但是使用这种方式不会更新zookeeper中的offset，因此基于zookeeper的kafka监测工具会失效，但是可以自己得到每批数据在kafka中的offset，并自己更新zookeeper中的offset。

spark streaming checkpoint机制

spark streaming程序应该是7*24小时地跑，所以必须要有一个针对于程序逻辑无关错误（系统错误，JVM崩溃等）的容错机制。checkpoint会将足够多的信息存放在一个容错文件系统上（如HDFS），以便出促使能快速恢复。有两种类型的数据可以checkpoint。

1. Metadata checkpointing
将流式计算的信息保存到具备容错性的存储上如HDFS，Metadata Checkpointing适用于当streaming应用程序Driver所在的节点出错时能够恢复，元数据包括：
Configuration（配置信息） - 创建streaming应用程序的配置信息
DStream operations - 在streaming应用程序中定义的DStreaming操作
Incomplete batches - 在列队中没有处理完的作业

2. Data checkpointing
将生成的RDD保存到外部可靠的存储当中，对于一些数据跨度为多个bactch的有状态tranformation操作来说，checkpoint非常有必要，因为在这些transformation操作生成的RDD对前一RDD有依赖，随着时间的增加，依赖链可能会非常长，checkpoint机制能够切断依赖链，将中间的RDD周期性地checkpoint到可靠存储当中，从而在出错时可以直接从checkpoint点恢复。

具体来说，metadata checkpointing主要还是从drvier失败中恢复，而Data Checkpoing用于对有状态的transformation操作进行checkpointing

在程序中想要使用checkpoint机制，可以通过streamingContext.checkpoint(checkpointDirectory)来实现。如果想要spark streaming应用能够从driver故障中恢复，需要满足以下两个条件：
1.  当第一次启动spark streaming程序时，需要创建一个StreamingContext，然后设置所有的DStream，然后启动。
2.  当spark streaming失败后重启时，需要从checkpoint目录中的checkpoint数据中恢复一个StreamingContext。
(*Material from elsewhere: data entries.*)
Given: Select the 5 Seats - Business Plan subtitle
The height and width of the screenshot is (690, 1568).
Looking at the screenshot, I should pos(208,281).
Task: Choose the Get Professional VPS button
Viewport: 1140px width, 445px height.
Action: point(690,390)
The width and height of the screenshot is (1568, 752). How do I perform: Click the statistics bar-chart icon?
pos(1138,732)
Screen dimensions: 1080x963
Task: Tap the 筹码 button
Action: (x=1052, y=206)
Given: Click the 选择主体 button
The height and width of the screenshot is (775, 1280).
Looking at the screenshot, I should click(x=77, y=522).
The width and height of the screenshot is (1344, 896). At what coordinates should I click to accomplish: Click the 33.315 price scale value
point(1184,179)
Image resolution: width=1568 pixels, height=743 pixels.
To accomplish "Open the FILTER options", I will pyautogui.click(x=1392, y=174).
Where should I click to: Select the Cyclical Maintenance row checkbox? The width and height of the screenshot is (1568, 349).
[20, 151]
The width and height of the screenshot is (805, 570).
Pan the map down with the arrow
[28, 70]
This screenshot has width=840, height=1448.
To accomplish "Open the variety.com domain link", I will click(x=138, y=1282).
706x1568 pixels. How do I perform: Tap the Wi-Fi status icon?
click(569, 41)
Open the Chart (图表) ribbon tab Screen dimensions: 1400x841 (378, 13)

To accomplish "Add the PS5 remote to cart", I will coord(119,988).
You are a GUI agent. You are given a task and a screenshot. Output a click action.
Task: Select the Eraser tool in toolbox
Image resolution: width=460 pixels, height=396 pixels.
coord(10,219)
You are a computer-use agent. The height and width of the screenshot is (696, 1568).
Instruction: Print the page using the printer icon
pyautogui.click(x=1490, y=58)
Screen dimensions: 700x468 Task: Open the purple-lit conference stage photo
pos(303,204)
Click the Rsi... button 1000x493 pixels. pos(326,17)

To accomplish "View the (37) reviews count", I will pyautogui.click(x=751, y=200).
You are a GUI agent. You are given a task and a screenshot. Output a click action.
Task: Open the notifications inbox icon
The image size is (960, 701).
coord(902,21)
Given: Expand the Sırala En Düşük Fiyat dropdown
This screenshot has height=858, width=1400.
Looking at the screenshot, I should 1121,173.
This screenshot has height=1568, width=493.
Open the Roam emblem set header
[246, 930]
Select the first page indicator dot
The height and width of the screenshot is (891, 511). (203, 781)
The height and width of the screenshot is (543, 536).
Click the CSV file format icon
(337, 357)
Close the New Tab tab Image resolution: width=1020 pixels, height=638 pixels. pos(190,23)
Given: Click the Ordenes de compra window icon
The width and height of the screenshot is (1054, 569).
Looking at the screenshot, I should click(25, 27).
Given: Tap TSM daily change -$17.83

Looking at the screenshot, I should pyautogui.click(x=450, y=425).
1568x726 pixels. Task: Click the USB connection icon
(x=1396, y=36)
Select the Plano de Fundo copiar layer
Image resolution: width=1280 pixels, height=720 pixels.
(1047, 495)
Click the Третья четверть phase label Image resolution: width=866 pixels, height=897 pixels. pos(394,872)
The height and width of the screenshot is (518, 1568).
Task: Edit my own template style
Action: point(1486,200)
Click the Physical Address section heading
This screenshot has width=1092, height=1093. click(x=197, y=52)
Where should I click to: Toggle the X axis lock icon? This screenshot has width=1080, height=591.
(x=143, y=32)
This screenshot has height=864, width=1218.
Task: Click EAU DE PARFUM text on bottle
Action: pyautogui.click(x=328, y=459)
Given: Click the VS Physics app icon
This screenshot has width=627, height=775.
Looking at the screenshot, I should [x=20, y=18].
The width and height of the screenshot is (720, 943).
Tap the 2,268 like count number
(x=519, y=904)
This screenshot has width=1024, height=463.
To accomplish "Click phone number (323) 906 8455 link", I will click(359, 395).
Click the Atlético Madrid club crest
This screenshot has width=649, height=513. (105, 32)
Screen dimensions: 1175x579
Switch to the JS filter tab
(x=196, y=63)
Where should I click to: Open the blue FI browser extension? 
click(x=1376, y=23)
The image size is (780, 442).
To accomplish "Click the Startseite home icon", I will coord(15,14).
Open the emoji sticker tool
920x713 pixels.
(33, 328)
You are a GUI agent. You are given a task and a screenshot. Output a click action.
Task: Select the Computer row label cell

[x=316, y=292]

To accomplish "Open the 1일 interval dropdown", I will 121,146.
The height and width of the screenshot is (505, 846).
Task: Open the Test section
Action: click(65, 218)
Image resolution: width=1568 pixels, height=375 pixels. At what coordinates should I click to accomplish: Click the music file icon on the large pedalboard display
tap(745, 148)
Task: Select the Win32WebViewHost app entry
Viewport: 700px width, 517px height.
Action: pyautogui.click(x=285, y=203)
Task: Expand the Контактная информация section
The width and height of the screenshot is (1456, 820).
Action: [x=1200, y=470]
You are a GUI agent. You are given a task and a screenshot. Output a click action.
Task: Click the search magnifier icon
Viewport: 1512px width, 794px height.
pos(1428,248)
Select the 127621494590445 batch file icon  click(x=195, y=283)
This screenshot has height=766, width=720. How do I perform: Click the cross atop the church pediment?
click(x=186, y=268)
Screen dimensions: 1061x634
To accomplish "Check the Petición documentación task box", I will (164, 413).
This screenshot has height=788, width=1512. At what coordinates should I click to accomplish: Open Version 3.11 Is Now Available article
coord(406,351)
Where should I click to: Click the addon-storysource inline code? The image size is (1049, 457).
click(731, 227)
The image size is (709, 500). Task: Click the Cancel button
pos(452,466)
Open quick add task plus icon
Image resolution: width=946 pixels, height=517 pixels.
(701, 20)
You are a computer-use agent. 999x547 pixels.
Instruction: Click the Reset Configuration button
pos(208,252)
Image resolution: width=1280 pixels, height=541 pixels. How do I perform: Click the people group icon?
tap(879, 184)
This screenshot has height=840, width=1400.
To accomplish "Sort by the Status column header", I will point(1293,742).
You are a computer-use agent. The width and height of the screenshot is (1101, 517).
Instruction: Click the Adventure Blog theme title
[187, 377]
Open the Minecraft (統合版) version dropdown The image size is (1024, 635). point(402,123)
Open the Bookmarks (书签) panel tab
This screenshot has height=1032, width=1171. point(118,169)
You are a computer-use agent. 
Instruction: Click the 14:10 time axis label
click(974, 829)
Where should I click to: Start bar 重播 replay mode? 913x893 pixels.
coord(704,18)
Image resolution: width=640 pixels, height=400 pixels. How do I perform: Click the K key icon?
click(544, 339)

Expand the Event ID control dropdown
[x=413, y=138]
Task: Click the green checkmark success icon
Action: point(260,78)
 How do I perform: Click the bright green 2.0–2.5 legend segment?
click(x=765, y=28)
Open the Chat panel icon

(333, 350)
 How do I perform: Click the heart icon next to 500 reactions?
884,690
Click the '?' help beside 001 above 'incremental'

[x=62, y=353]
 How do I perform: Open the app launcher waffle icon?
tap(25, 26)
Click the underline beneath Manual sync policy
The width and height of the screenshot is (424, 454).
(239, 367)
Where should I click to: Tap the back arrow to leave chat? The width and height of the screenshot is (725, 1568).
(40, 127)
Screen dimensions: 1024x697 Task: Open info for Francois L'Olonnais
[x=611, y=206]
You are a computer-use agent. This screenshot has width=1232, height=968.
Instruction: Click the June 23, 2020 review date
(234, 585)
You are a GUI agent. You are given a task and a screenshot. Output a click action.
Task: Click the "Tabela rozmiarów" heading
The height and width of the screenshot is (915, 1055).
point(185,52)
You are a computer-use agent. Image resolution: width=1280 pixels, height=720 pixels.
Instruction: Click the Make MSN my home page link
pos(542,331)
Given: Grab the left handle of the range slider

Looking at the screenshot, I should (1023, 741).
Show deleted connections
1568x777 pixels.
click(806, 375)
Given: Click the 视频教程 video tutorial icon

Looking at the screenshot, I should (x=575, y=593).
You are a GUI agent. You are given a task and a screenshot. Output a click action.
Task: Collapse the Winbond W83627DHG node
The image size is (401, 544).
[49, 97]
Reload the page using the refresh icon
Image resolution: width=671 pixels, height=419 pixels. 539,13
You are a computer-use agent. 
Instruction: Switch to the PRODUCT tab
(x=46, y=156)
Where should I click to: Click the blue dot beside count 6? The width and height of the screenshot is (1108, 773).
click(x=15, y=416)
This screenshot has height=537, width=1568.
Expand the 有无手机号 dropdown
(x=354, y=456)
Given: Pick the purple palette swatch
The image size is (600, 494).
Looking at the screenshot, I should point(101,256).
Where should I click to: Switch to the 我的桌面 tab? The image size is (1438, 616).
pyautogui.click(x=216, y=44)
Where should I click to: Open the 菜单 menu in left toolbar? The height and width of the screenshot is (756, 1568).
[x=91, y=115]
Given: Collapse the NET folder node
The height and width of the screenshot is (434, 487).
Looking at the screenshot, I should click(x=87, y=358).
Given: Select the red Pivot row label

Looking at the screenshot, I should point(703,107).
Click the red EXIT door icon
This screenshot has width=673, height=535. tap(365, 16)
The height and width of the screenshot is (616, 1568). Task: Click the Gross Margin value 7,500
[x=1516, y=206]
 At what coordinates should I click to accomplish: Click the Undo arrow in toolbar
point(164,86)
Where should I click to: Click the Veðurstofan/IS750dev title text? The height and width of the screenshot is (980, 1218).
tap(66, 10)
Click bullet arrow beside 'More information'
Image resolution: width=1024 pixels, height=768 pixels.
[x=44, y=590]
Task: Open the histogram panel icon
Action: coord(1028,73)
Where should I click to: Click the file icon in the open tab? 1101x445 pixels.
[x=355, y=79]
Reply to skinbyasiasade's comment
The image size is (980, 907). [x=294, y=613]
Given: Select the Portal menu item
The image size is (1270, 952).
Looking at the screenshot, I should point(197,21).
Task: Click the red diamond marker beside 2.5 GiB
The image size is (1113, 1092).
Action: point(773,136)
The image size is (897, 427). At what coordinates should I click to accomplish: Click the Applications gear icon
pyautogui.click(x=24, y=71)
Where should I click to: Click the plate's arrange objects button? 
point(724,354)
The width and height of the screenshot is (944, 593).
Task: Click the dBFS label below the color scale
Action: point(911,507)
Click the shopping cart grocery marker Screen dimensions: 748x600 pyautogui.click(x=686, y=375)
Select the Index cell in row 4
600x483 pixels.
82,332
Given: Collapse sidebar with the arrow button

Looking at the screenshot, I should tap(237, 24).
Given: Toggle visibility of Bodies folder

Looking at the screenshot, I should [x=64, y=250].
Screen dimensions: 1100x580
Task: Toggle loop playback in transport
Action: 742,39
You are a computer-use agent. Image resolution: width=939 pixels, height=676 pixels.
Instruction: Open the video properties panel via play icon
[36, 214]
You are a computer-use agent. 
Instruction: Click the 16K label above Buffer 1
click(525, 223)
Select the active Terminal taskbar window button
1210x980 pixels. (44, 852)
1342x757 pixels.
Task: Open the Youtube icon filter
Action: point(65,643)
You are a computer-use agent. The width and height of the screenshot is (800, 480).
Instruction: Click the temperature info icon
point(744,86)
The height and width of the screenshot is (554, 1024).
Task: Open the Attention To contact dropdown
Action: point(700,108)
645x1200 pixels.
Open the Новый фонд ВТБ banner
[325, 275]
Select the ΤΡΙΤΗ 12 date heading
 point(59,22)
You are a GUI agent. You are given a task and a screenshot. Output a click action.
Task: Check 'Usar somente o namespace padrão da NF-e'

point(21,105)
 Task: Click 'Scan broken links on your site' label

spark提供了一个能满足上面条件的函数，StreamingContext.getOrCreate.
[mw_shl_code=scala,true]// Function to create and setup a new StreamingContext
def functionToCreateContext(): StreamingContext = {
val ssc = new StreamingContext(...) // new context
val lines = ssc.socketTextStream(...) // create DStreams
...
ssc.checkpoint(checkpointDirectory) // set checkpoint directory
ssc
}

// Get StreamingContext from checkpoint data or create a new one
val context = StreamingContext.getOrCreate(checkpointDirectory, functionToCreateContext _)

// Do additional setup on context that needs to be done,
// irrespective of whether it is being started or restarted
context. ...

// Start the context
context.start()
context.awaitTermination()[/mw_shl_code]

如果checkpointDirectory存在，那么将从checkpoint数据重新创建StreamingContext。如果目录不存在（即，第一次运行），则将调用函数functionToCreateContext以创建新的StreamingContext并设置DStreams。
除了使用getOrCreate，还需要确保驱动程序进程在失败时自动重新启动。这只能由用于运行应用程序的部署基础结构完成。这将在部署部分进一步讨论。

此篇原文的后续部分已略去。